In urology, potassium-titanyl-phosphate (KTP) laser is mainly used in the treatment of benign prostatic hyperplasia with a low rate of intraoperative and postoperative complications. A prospective, randomized study was undertaken to investigate the treatment outcomes of KTP laser vaporization for primary non-muscle-invasive bladder tumors (NMIBTs) as compared with conventional monopolar transurethral resection of bladder tumors (TURBT).
This study was designed as a prospective, randomized trial. After institutional review board approval, 229 consecutive patients with NMIBTs were randomized to 2 groups. Among them, 116 patients underwent KTP laser vaporization of a bladder tumor (laser group) and 113 patients underwent standard transurethral electroresection of the bladder tumors using monopolar loop electrode (TURBT group). According to the prognostic factors for recurrence, all patients were divided into low, intermediate or high risk subgroups. The clinical data were recorded and compared between the two groups.
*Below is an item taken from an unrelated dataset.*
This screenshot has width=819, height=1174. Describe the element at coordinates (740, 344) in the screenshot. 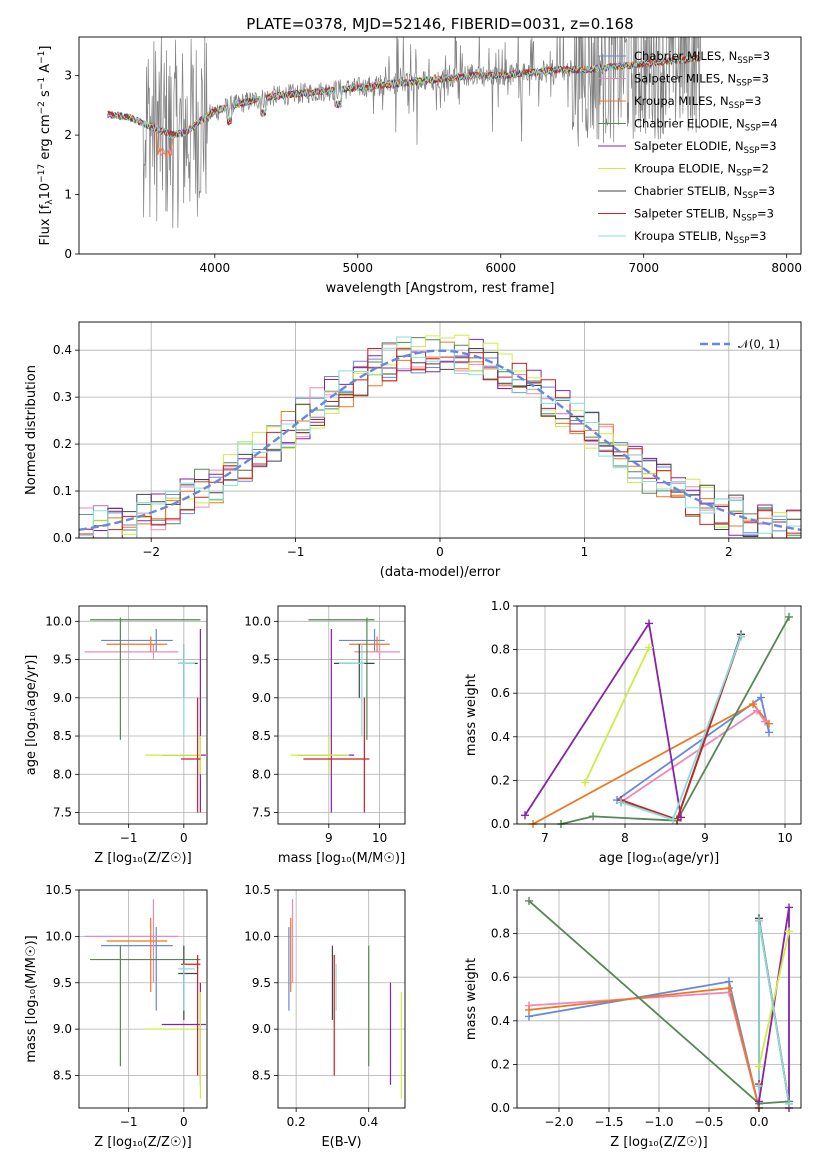

I see `legend: 𝒩(0, 1)` at that location.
Eighty-nine patients in laser group and 94 in TURBT group were evaluable for the study end points. The preoperative characteristics of the patients were comparable in the two groups. There was no statistical difference in operation time between the two groups. Patients in the laser group had fewer perioperative complications and more patients needed bladder irrigation in the TURBT group. Compared with laser group, patients in the TURBT group had longer catheterization time and hospitalization duration. There were no statistical differences in the oncologic results in term of 2-year recurrence rates as compared between the two groups.
Our study demonstrated that using KTP laser, transurethral vaporization is an effective and safe treatment for the patients with primary NMIBT. Compared with traditional TURBT, the KTP laser surgery had fewer perioperative complications and similar oncological results.
在泌尿外科,磷酸钛氧钾(KTP)激光主要用于治疗良性前列腺增生,术中及术后并发症发生率较低。本研究进行了一项前瞻性随机研究,以探讨KTP激光汽化术治疗原发性非肌层浸润性膀胱肿瘤(NMIBT)与传统单极经尿道膀胱肿瘤切除术(TURBT)相比的治疗效果。
本研究设计为前瞻性随机试验。经机构审查委员会批准后,229例连续的NMIBT患者被随机分为两组。其中,116例患者接受膀胱肿瘤KTP激光汽化术(激光组),113例患者使用单极环形电极接受标准经尿道膀胱肿瘤电切术(TURBT组)。根据复发的预后因素,所有患者被分为低、中或高风险亚组。记录两组的临床数据并进行比较。
激光组89例患者和TURBT组94例患者可用于研究终点评估。两组患者的术前特征具有可比性。两组手术时间无统计学差异。激光组围手术期并发症较少,TURBT组更多患者需要膀胱冲洗。与激光组相比,TURBT组患者的导尿时间和住院时间更长。两组在2年复发率方面的肿瘤学结果无统计学差异。
我们的研究表明,使用KTP激光经尿道汽化术是治疗原发性NMIBT患者的一种有效且安全的方法。与传统TURBT相比,KTP激光手术围手术期并发症较少,肿瘤学结果相似。